DES CLICHÉS À GOGO
Bart Got a Room
Jim Slotek
Sun Media
30-05-2009 | 03h59
Bart Got a Room est un de ces
films d’ados bizarres, genre
Quatrième dimension, avec un
regard rétro tout comme
American Graffiti ou
Les années
coup de cœur. La seule chose qui
fait la différence, c’est que les
jeunes ont tous des cellulaires.
L’action se déroule dans un secteur
branché et délabré de Hollywood, où
la soirée des finissants est encore vue
comme un passage obligé.
Le personnage qui a donné son nom
au titre du film ne donne signe de vie
que dans la dernière scène, très brièvement.

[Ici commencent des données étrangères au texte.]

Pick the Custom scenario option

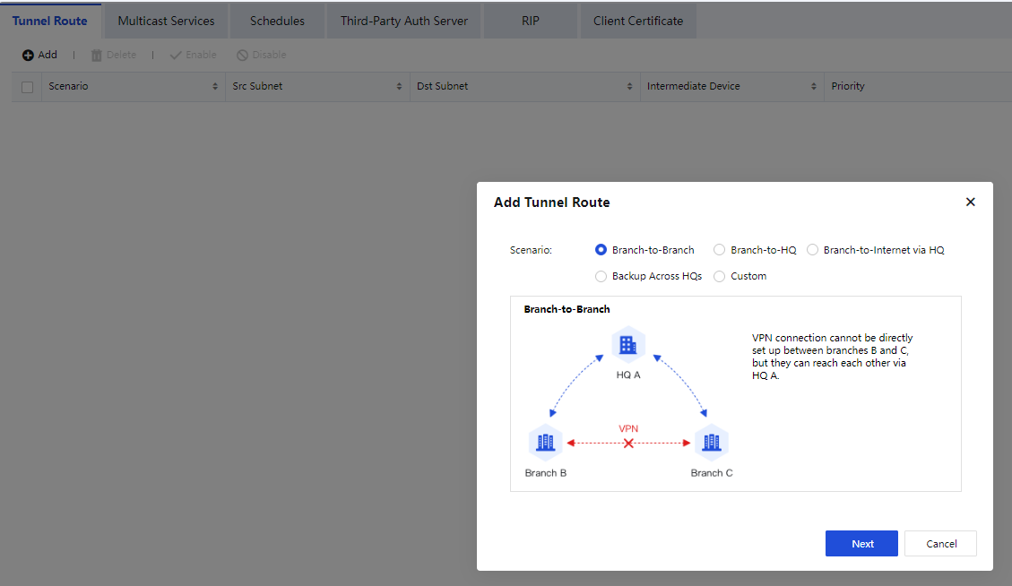[719, 276]
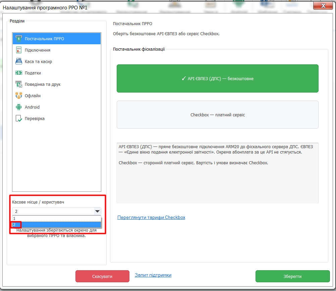Screen dimensions: 336x291
Task: Click the Офлайн database sync icon
Action: (x=19, y=96)
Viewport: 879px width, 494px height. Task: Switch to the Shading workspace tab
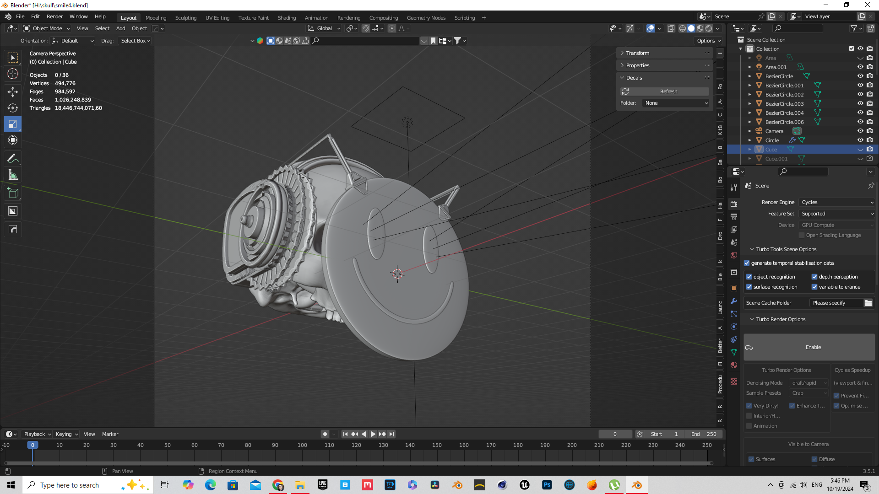click(287, 18)
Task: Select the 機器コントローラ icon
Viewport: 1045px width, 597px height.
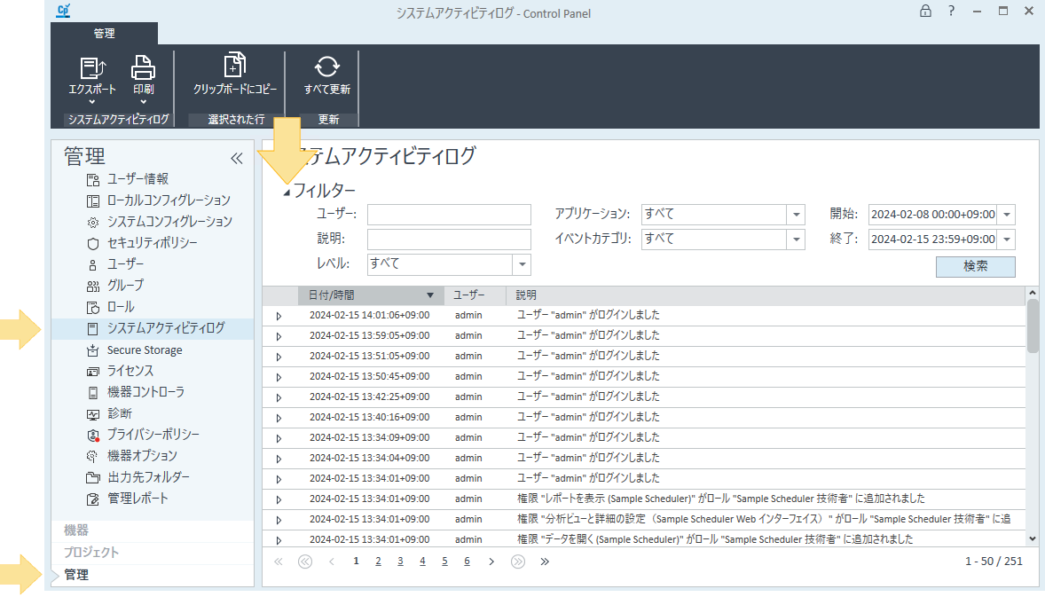Action: coord(91,392)
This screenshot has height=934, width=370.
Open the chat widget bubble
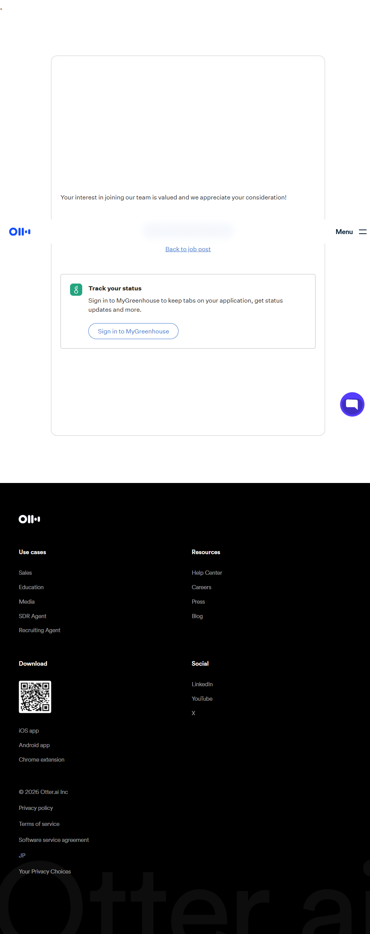pyautogui.click(x=352, y=404)
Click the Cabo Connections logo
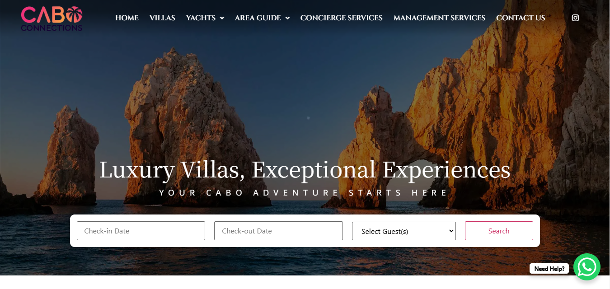Viewport: 610px width, 289px height. click(52, 19)

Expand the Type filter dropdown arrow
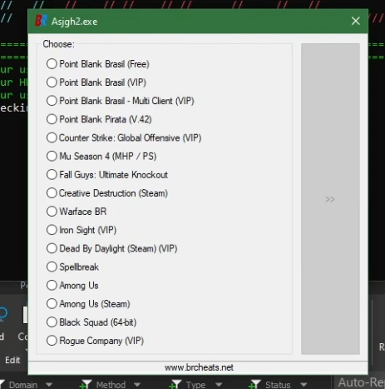click(x=219, y=385)
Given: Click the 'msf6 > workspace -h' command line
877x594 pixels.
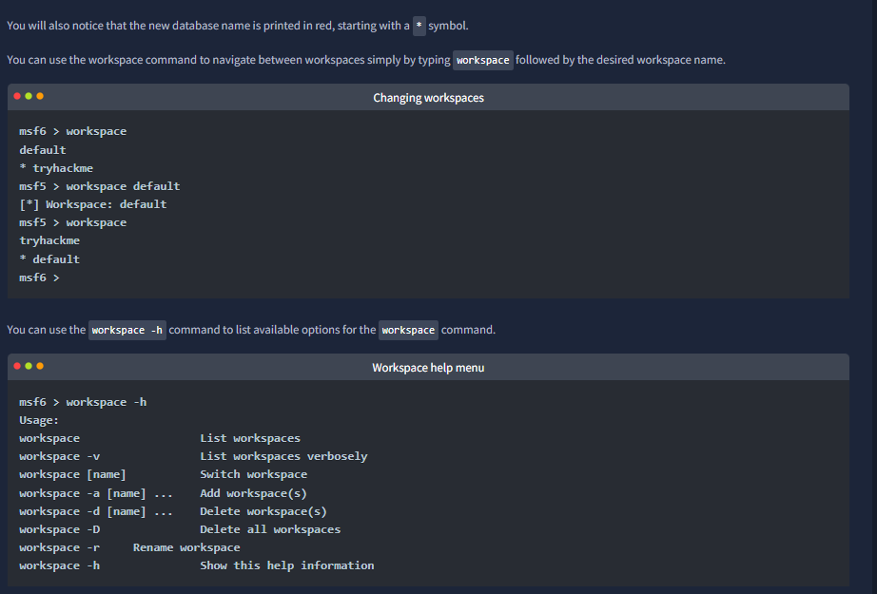Looking at the screenshot, I should [x=83, y=402].
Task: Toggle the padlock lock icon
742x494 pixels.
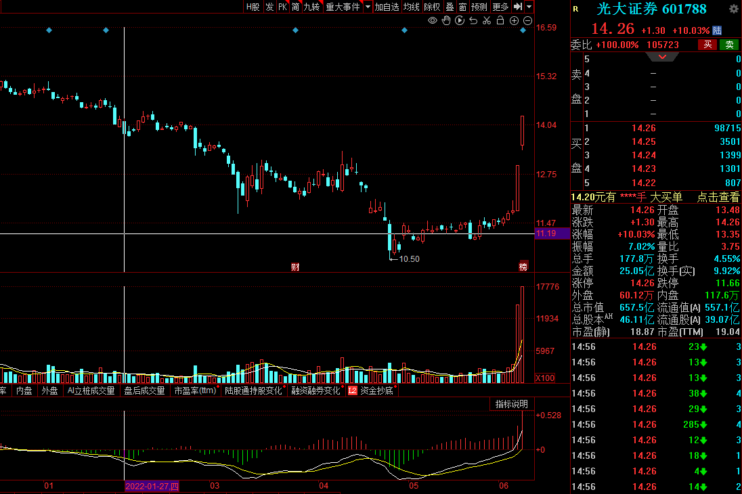Action: click(x=500, y=21)
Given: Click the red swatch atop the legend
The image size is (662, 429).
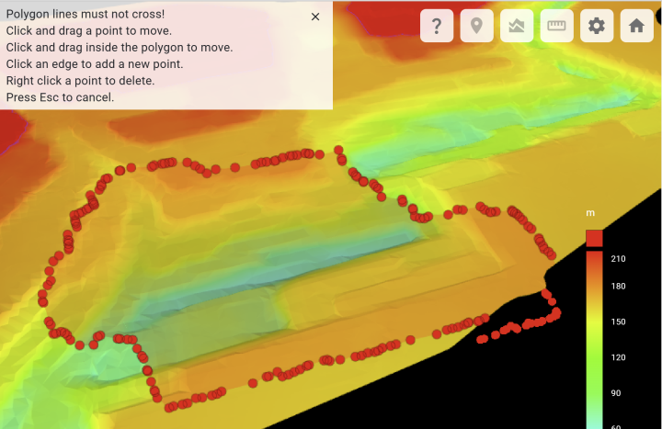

Ce qui le rend important, c’est
que ce jeune, le plus bizarre de l’école,
non seulement a trouvé une fille pour
l’accompagner à cette soirée, mais il a
réservé une chambre d’hôtel pour
consommer leur union le soir du bal.
Entre-temps, le héros Danny (Steven
Kaplan) est dévoré par l’idée de trouver
la fille qui l’accompagnera à la soirée
la plus importante de sa vie.
La majeure partie de Bart Got a
Room est donc consacrée aux choix de
Danny et aux chances qu’il rate avec
de meilleures prétendantes. Il y a une
meneuse de claques blonde (Ashley
Benson) qui envoie des signaux
sexuels lorsqu’elle mange de la glace,
une fille asiatique (Brittney Winton)
et une fille qui aime faire la fête.
SCÈNES DÉPLAISANTES
Ce qui sort ce gâchis de clichés du
pétrin, c’est la contribution de William
H. Macy. Il interprète le père célibataire
de Danny. Il se donne comme mission
de sauver son fils de cette image
de perdant. La mère de Danny (Cheryl
Hines) semble prête de son côté, à se
contenter d’une soupirante rustre.
La chimie entre Macy et Hines vaut
presque la parade de machinations
qui nous mène vers un dénouement
heureux.
Quant aux scènes à l’école secondaire,
elles sont déplaisantes.
Bref, je serais surpris de voir que des
jeunes en 2009 y trouvent leur compte.